Il coordinatore del PD Francesco Dinacci

QUARTO –  In seguito allo scioglimento Consiglio Comunale di Quarto deciso dal Consiglio dei Ministri, è intervenuto in merito Francesco Dinacci, coordinatore cittadino del Partito Democratico, in pole position nella candidatura a Sindaco per le ormai tramontate comunali di maggio «Si chiude una brutta pagina per Quarto con una misura significativamente compressiva dell’autogoverno locale, la seconda negli ultimi 20 anni della vita cittadina. – afferma Dinacci – Da molto tempo avevamo denunciato con forza quanto accadeva nel nostro territorio, chiedendo alle forze dell’ordine e agli organi sovracomunali di verificare con velocità se l’inquinamento della criminalità organizzata avesse raggiunto le istituzioni locali.
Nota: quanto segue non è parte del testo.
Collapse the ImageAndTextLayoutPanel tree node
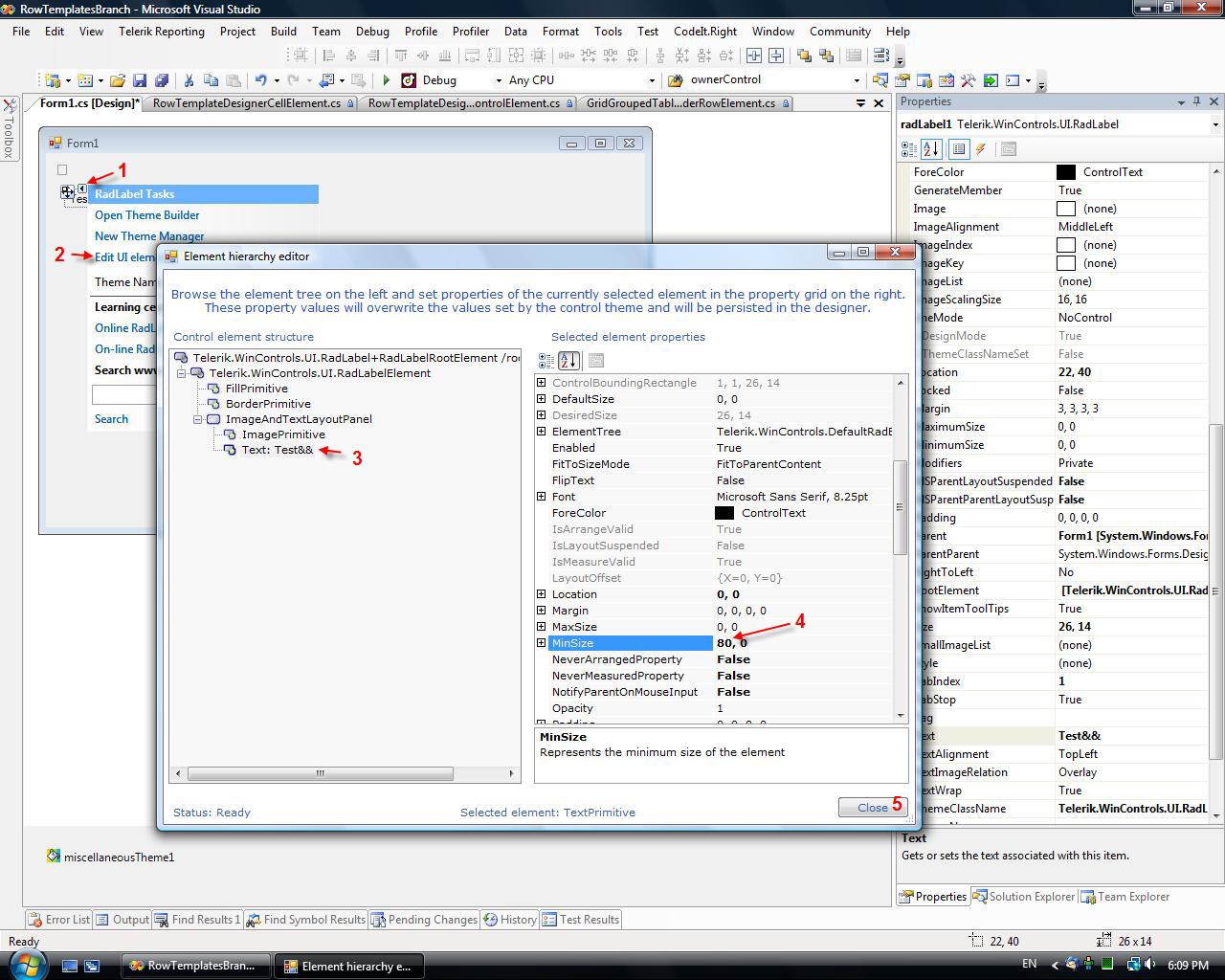This screenshot has height=980, width=1225. pos(198,419)
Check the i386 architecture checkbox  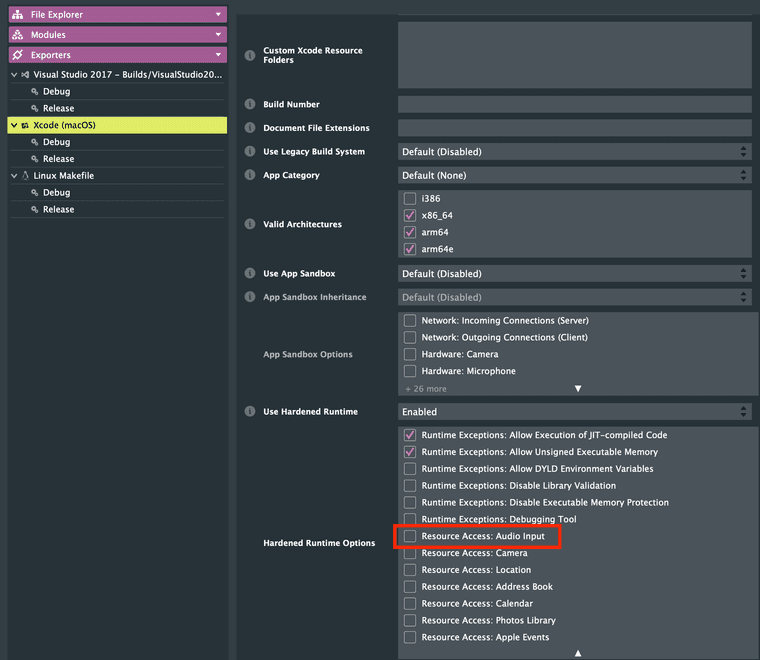click(410, 198)
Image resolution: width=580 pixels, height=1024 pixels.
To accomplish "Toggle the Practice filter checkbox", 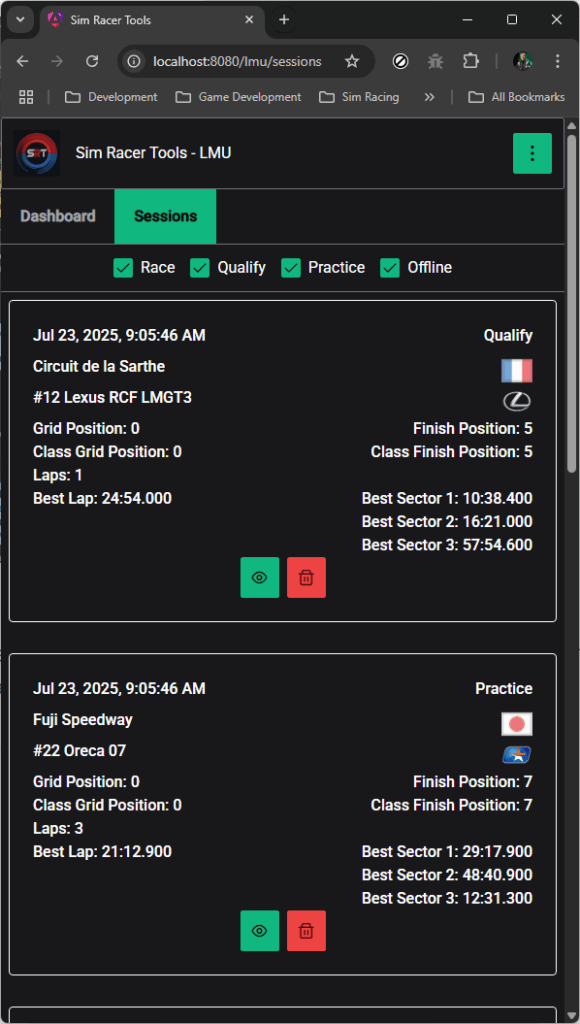I will (x=291, y=268).
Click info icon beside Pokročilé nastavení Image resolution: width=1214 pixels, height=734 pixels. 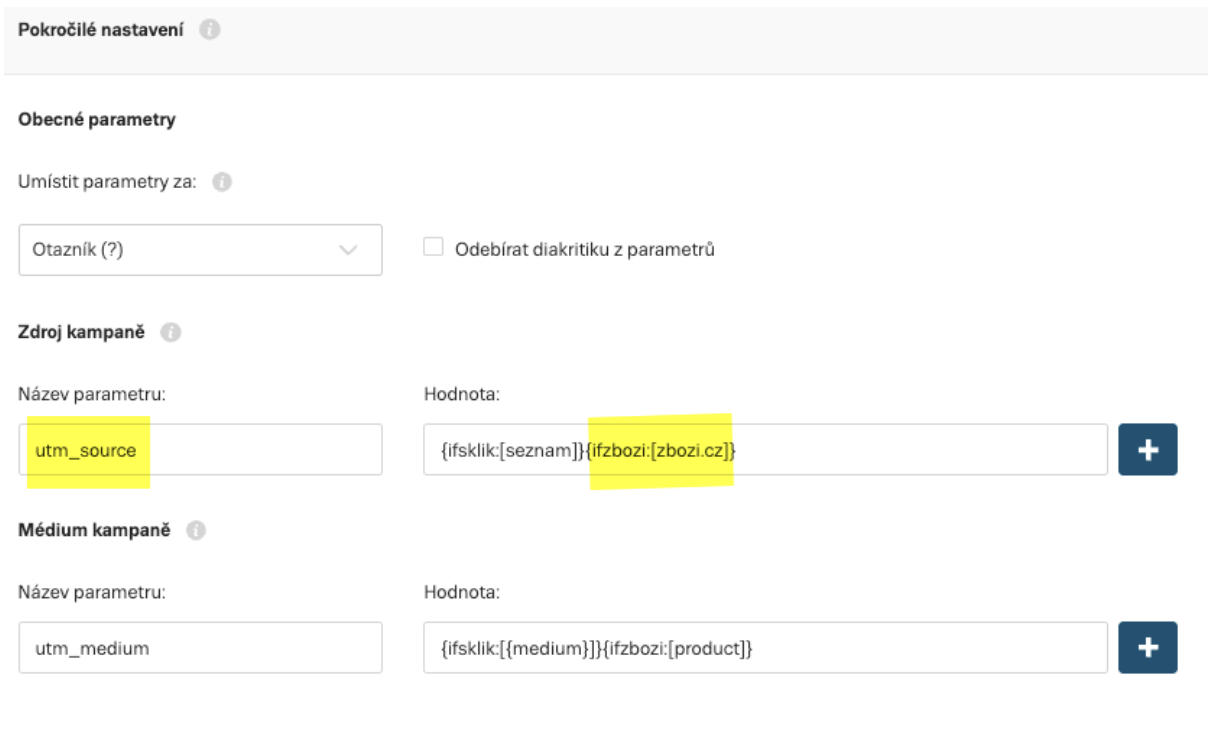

Le responsabilità politiche vanno ricercate evidentemente tra chi si è distratto negli anni o ha girato la testa altrove o non ha saputo dire no rispetto a un certo tipo di consenso.

“CITTA’ MORTIFICATA” – E’ stato per questo, per difendere l’immagine di una comunità mortificata e umiliata da vicende oscure –prosegue il responsabile dei Democratici – che il PD denunciò a voce alta, all’atto dell’insediamento dell’Amministrazione Giarrusso, l’assoluta eccezionalità e gravità della fase politica attraversata nella città. Certamente questo triste epilogo si accompagna ad un senso di tristezza per la comunità, ma non servono più parole di circostanza per nessuno. Da oggi i cittadini onesti di Quarto dovranno mettere insieme le migliori energie perchè Quarto possa presto rinascere e rialzarsi partendo da una rinnovata stagione di legalità e di partecipazione».